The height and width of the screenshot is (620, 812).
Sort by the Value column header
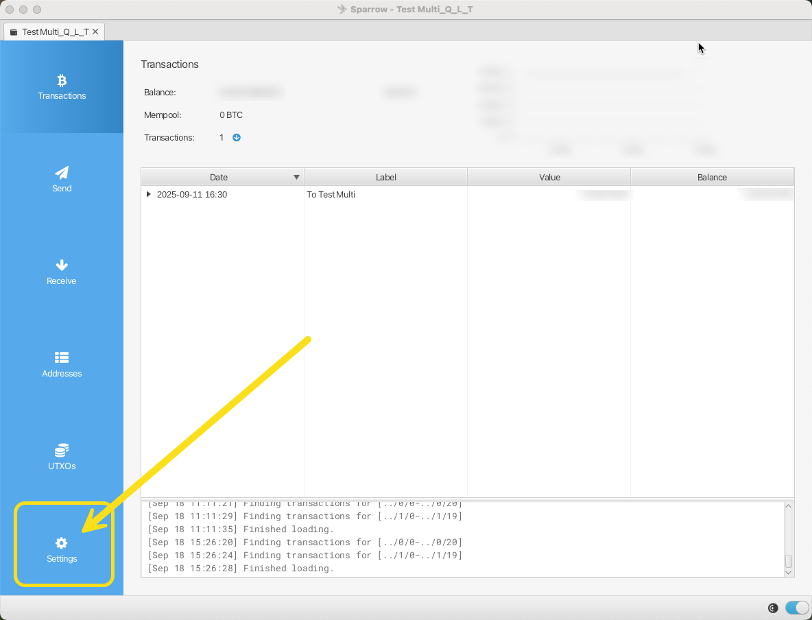(x=549, y=177)
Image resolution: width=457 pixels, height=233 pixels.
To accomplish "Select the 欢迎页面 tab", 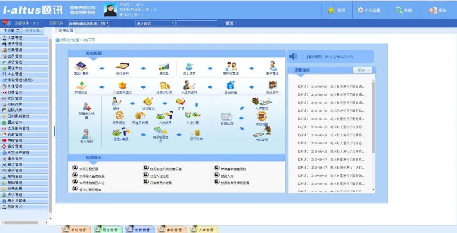I will point(66,31).
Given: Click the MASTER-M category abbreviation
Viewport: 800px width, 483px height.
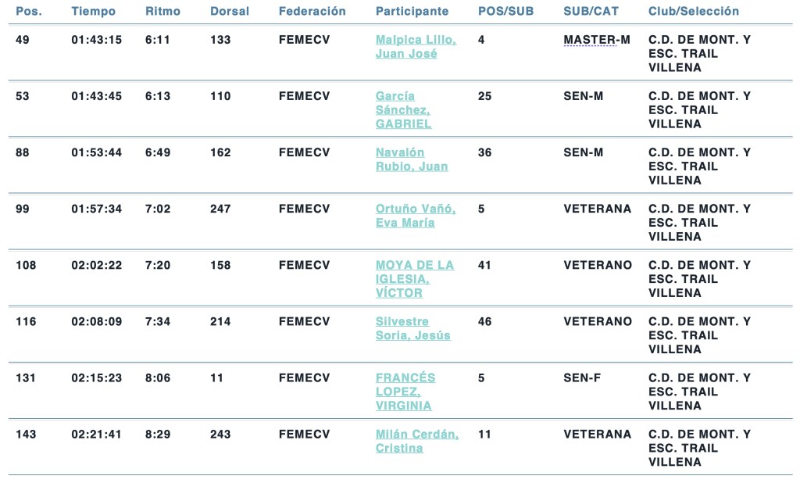Looking at the screenshot, I should coord(596,40).
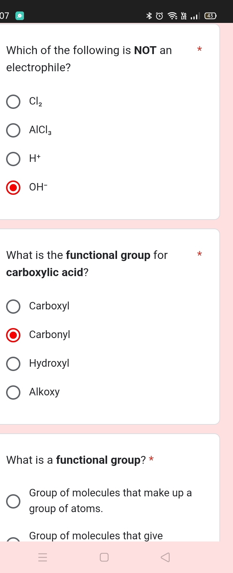Select Carboxyl as functional group
Image resolution: width=233 pixels, height=573 pixels.
[13, 307]
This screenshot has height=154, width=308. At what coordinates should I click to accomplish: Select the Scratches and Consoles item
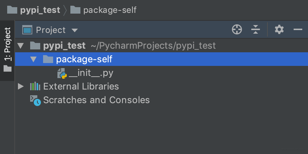point(97,100)
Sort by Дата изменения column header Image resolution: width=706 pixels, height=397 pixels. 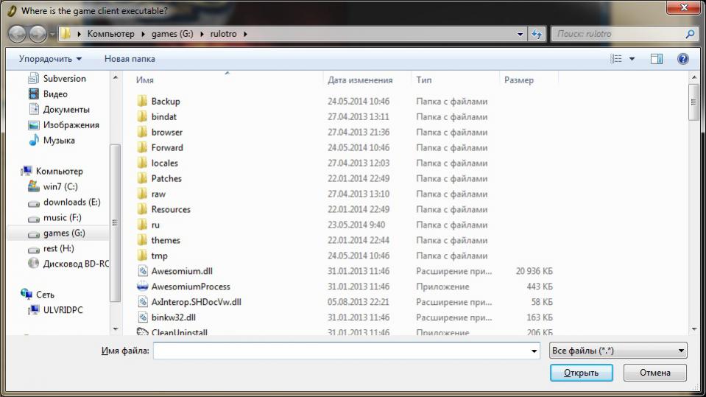tap(360, 80)
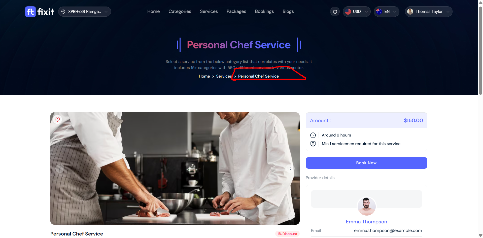Click Thomas Taylor's profile avatar
The width and height of the screenshot is (483, 238).
(x=410, y=12)
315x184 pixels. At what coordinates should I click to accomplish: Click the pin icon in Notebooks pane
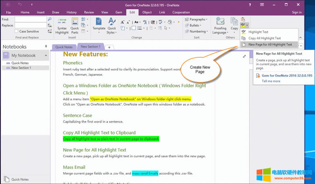click(46, 47)
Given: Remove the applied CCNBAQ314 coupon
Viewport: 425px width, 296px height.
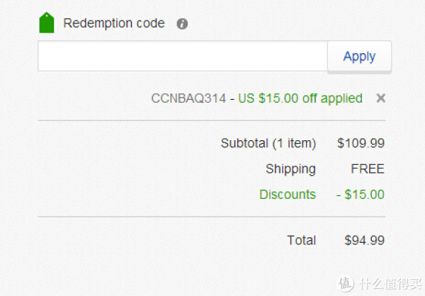Looking at the screenshot, I should coord(381,98).
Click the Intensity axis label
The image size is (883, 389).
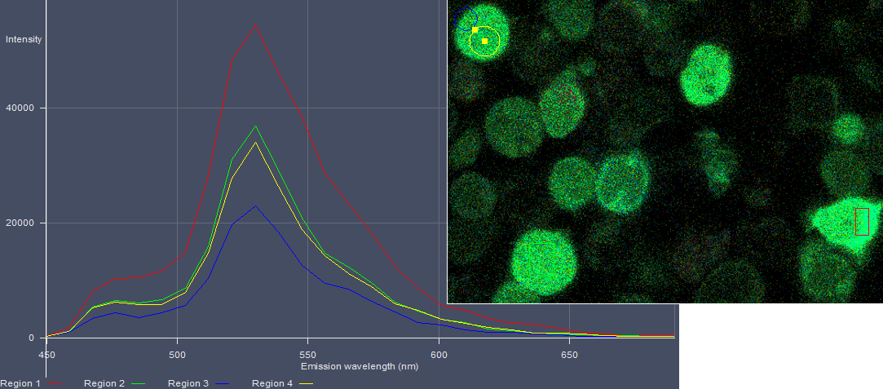(24, 39)
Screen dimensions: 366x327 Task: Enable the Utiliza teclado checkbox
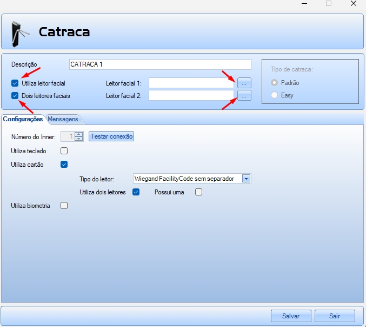pyautogui.click(x=64, y=151)
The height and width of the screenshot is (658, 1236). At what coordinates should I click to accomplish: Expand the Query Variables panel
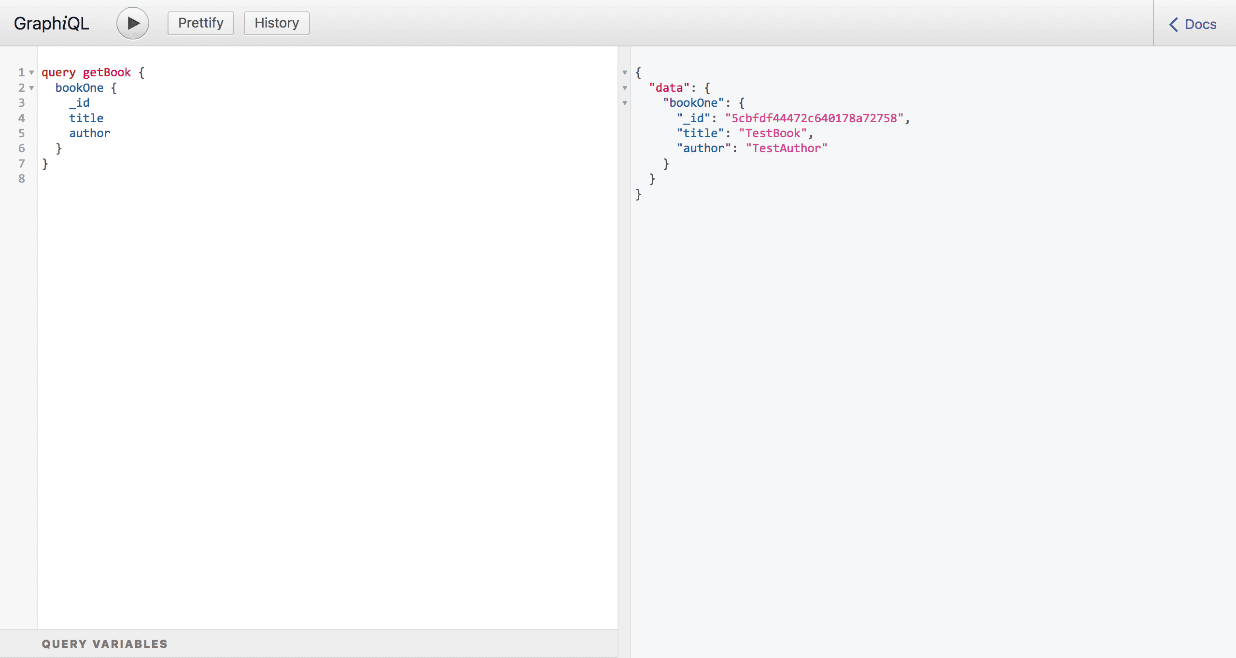tap(104, 644)
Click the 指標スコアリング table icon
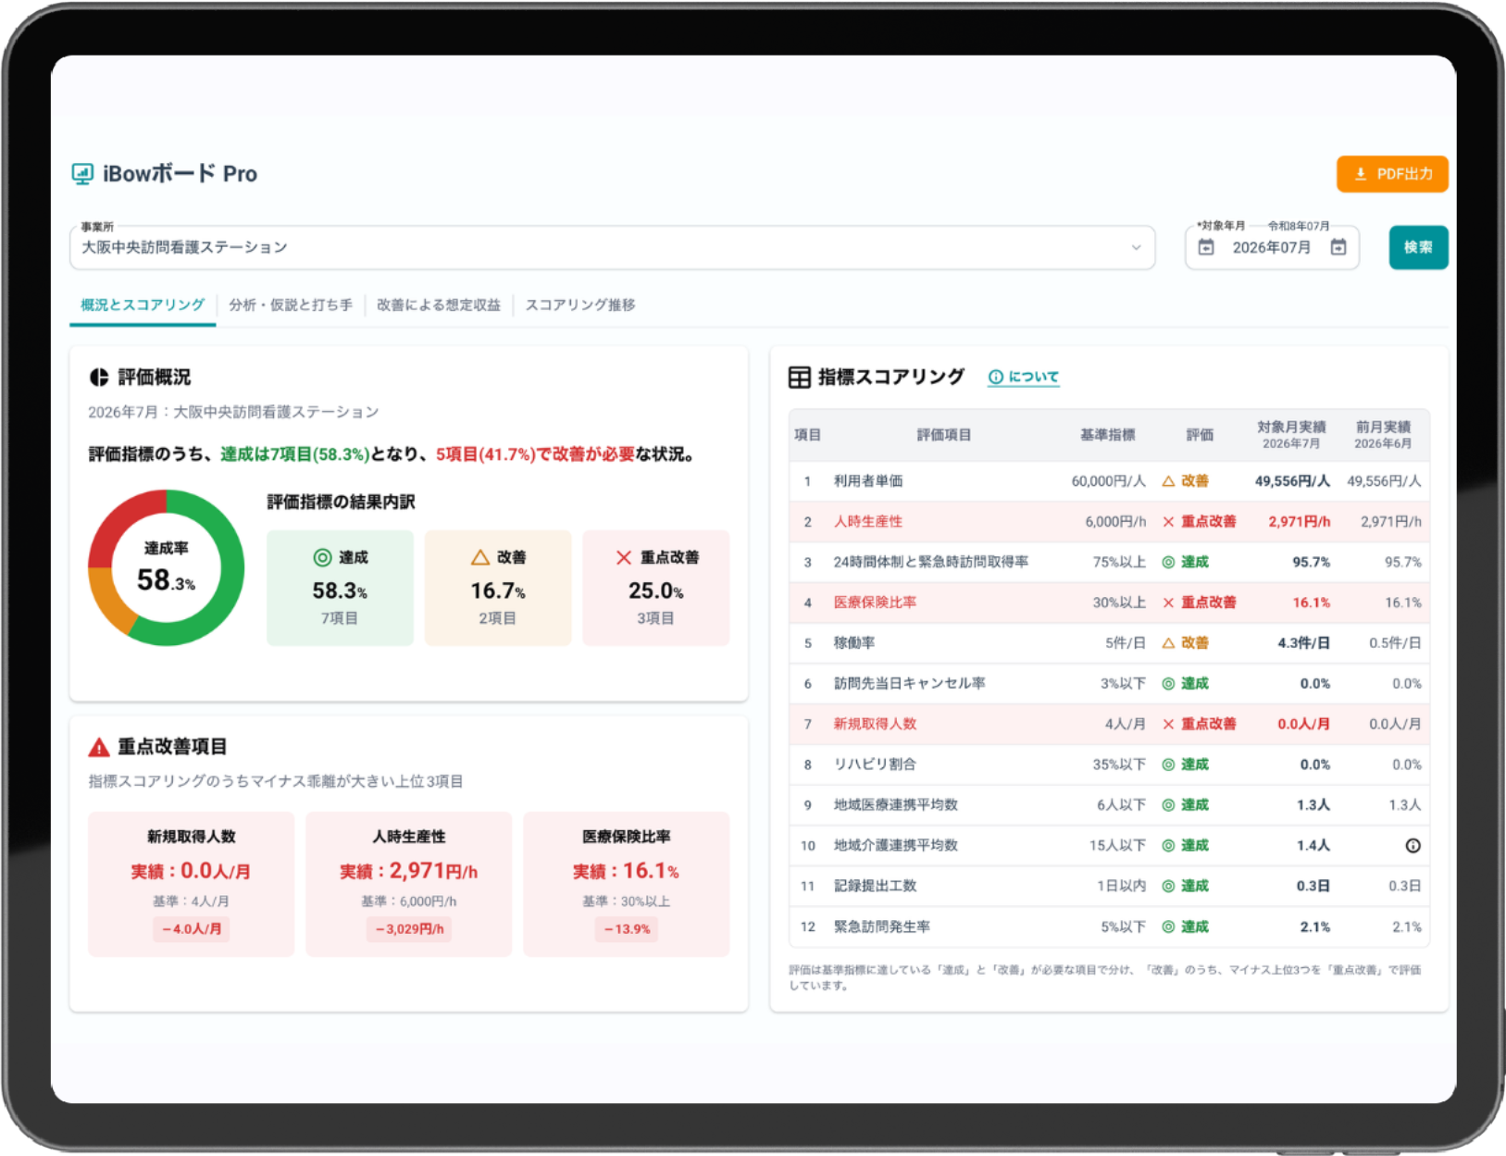This screenshot has height=1156, width=1506. click(799, 377)
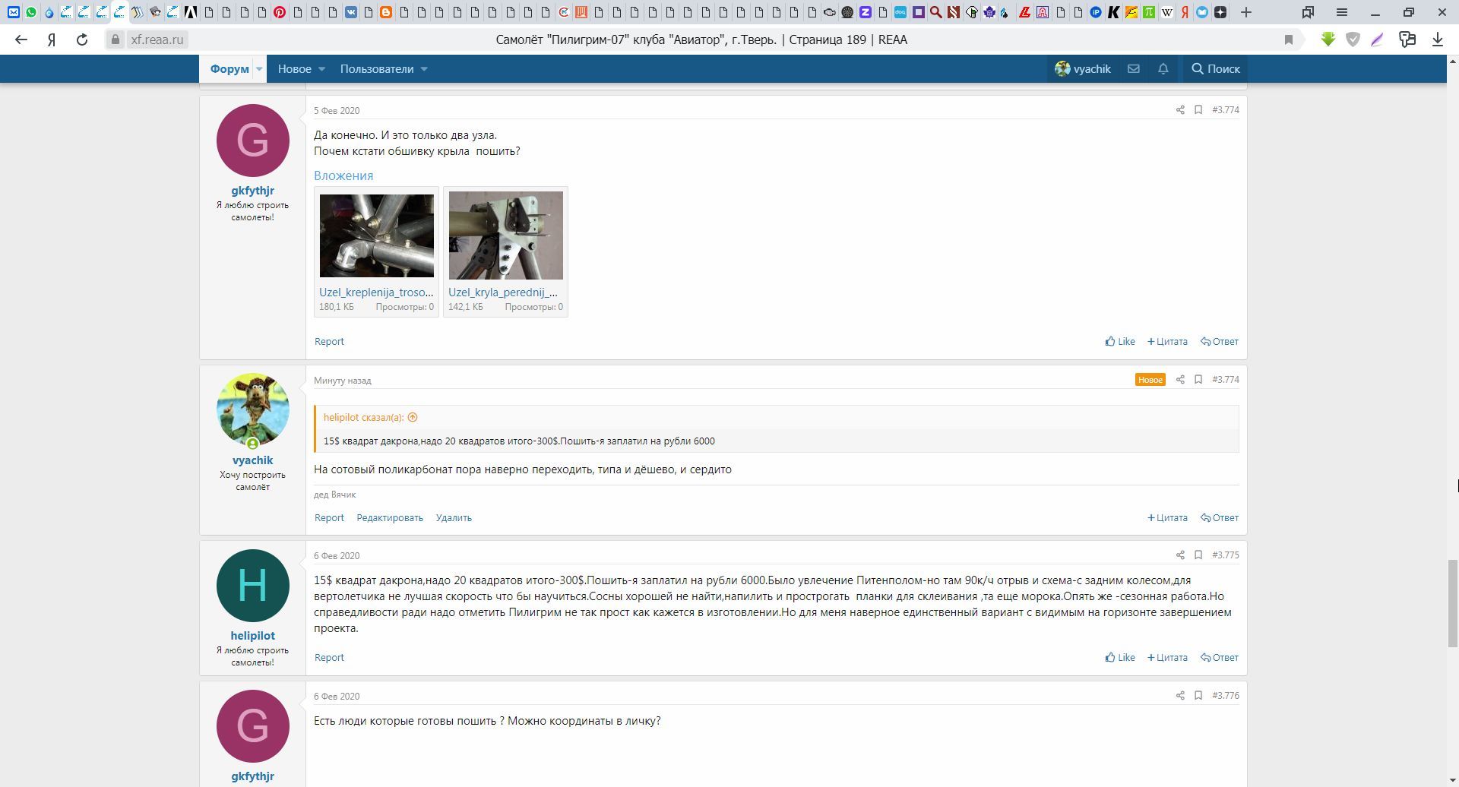This screenshot has width=1459, height=787.
Task: Open browser downloads arrow icon
Action: [x=1437, y=40]
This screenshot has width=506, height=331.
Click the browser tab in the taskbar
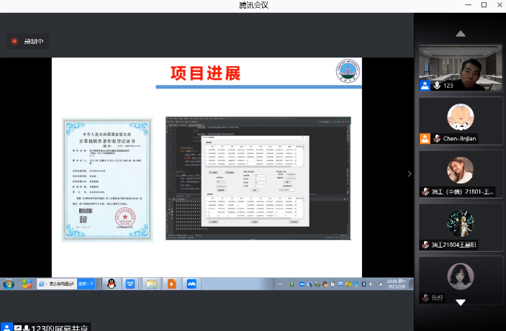click(56, 284)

══════════════════════════════

- [AIM OF THE EXERCISE]
Copy the records word for word, starting at the line containing "Screen dimensions: 366x327" and ending with the last line of the records. Leave the pictures out of your copy.

- [COMPLETED TASK]
Screen dimensions: 366x327 Task: Enable the Utiliza teclado checkbox
pyautogui.click(x=64, y=151)
The height and width of the screenshot is (658, 1236). At what coordinates should I click to accomplish: Expand the Query Variables panel
tap(104, 644)
Click the 指標スコアリング table icon
This screenshot has height=1156, width=1506. click(799, 377)
This screenshot has width=1459, height=787.
Task: Open browser downloads arrow icon
Action: [x=1437, y=40]
This screenshot has width=506, height=331.
Click the browser tab in the taskbar
click(56, 284)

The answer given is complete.